6 Mayıs 1972 de Türkiye’de barışı, özgürlüğü, kardeşliği, demokrasiyi savunan üç genç, Deniz Gezmiş, Yusuf Aslan ve Hüseyin İnan’ın idam edildiği kara bir gün.12 Mart 1971 de Ordu tarafından verilen muhtıra sonucunda hükümet istifa etmiş ve yerine teknokratların oluşturduğu bir hükümet kurulmuştur. O zamanki olağanüstü şartlarda oluşturulan mahkemelerce verilen kararlarla idam edilen üç genç, halkın yüreğinde ve belleğinde yer almıştır.
Onlar bütün dünyada, sömürgeci sisteme karşı ortaya çıkan gençlik direnişinin Türkiye’deki öncüleri oldular. Emperyalist sistemin tüm dayatmalarına karşı çıkarak yeni bir dünyanın mümkün olduğuna inandılar. Yaptıkları mücadele insanların umudu oldu. Bu gün yaşanan sorunları o zamandan görerek, çözümün bütün ezilenlerin örgütlü ortak mücadelesinde olduğu tespitini yaparak yola çıktılar.

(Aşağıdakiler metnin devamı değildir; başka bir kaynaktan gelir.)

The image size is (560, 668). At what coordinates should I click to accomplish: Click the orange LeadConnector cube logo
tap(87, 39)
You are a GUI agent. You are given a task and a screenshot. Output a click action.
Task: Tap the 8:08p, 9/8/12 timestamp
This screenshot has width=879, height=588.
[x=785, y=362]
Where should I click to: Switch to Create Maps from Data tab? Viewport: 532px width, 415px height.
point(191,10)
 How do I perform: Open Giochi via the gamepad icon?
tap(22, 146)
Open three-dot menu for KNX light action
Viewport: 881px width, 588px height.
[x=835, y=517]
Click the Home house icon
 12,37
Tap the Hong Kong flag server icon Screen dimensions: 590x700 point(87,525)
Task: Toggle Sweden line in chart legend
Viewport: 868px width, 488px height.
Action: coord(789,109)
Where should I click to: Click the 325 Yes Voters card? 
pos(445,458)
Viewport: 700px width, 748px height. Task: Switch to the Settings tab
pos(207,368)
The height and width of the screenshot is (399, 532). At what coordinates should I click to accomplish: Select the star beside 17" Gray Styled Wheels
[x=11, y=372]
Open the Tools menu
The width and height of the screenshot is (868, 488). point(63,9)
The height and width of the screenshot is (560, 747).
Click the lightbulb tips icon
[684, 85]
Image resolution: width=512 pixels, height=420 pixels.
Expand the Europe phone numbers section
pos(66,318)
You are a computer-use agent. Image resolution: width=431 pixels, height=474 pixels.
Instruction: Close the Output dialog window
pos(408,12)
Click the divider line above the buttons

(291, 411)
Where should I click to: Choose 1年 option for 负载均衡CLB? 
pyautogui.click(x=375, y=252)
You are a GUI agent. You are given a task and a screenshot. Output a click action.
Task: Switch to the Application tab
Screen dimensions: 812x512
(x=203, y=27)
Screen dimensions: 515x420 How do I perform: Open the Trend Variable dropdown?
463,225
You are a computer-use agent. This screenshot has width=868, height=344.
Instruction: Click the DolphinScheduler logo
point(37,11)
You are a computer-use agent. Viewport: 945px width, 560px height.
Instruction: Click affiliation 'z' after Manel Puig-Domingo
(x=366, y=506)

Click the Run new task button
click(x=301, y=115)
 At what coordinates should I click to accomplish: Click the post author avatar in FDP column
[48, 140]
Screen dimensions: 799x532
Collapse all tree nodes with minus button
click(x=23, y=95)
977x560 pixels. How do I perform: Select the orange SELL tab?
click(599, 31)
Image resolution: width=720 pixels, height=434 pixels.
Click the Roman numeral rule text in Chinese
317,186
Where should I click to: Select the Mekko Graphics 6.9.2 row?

Halkların kimliklerine saygılı oldular. Emperyalist güçlere ve yerli işbirlikçilerine karşı mücadele ederek onları halklara teşhir ettiler. Halkın içinde halkla birlikte mücadele ettiler.
İnsanlığın en yüce değerlerini savunmak adına yola çıkanların egemenlerce baskı altına alınması ve verilen cezalarla yıldırılmaya çalışılması insanlık tarihinin en büyük acılarındandır. Her şeyden önemlisi ölüm cezası yaşam hakkını ortadan kaldıran bir devlet şiddeti, bir başka deyimle devlet eliyle taammüden işlenmiş bir cinayettir. Yaşam hakkı, korunması gereken en öncelikli haktır. Bizzat devletler tarafından bir ceza olarak yaşam hakkının ortadan kaldırılması, geri dönüşü olmayan ve giderilmesi olanaksız zararlara yol açarak insanlık değerlerinin yok sayılmasına neden olur, dolayısıyla insan hakları savunucuları tarafından asla kabul edilemez.
Nitekim Birleşmiş Milletler (BM) İnsan Hakları Komitesi de bunu açıkça ifade etmektedir: “Yaşam hakkı, bütün hakların en üstünde yer almaktadır ve ulusun güvenliğini tehdit eden olağanüstü bir durumda dahi bu hakka çekince konmasına izin verilmez. Kişiler, yaşam hakkından keyfi biçimde alıkonulamaz. Bu nedenle de taraf devletler, sadece keyfi ihlalleri önleme değil aynı zamanda bu fiilleri suç sayma ile yükümlü oldukları gibi kendi güvenlik kuvvetlerinden gelecek ihlalleri de önlemekle yükümlüdürler. Devlet tarafından gerçekleştirilen yaşam hakkı ihlalleri en ağır ihlallerdir. Kaldı ki, uzun mücadelelerden sonra Türkiye ölüm cezasını başta Anayasasının 38. Maddesi olmak üzere mevzuatından tümüyle çıkarmıştır.
Türkiye başta Kürt sorunu olmak üzere, temel sorunlarını çözememiş ve bu nedenle bir şiddet ortamını sürekli yaşamaktadır. Ölüm cezasının geri getirilerek muhalifler üzerinde Demokles’in kılıcı gibi tutulması başka siyasal, sosyolojik, hukuksal sorunlara yol açacaktır. İdam edilişlerinin 48 Yıldönümünde Deniz Gezmiş, Yusuf Aslan ve Hüseyin İnan’ı anıyor ve insan hakları mücadelesini yükselterek daha yaşanılır bir dünya kurma konusundaki inancımızı tekrarlıyoruz. Her şeye rağmen şu unutulmamalıdır ki; Türkiye’de insan hakları ve demokrasi mücadelesi yürütenler ölüm cezasının geri getirilmesine kararlı biçimde karşı çıkacaklardır.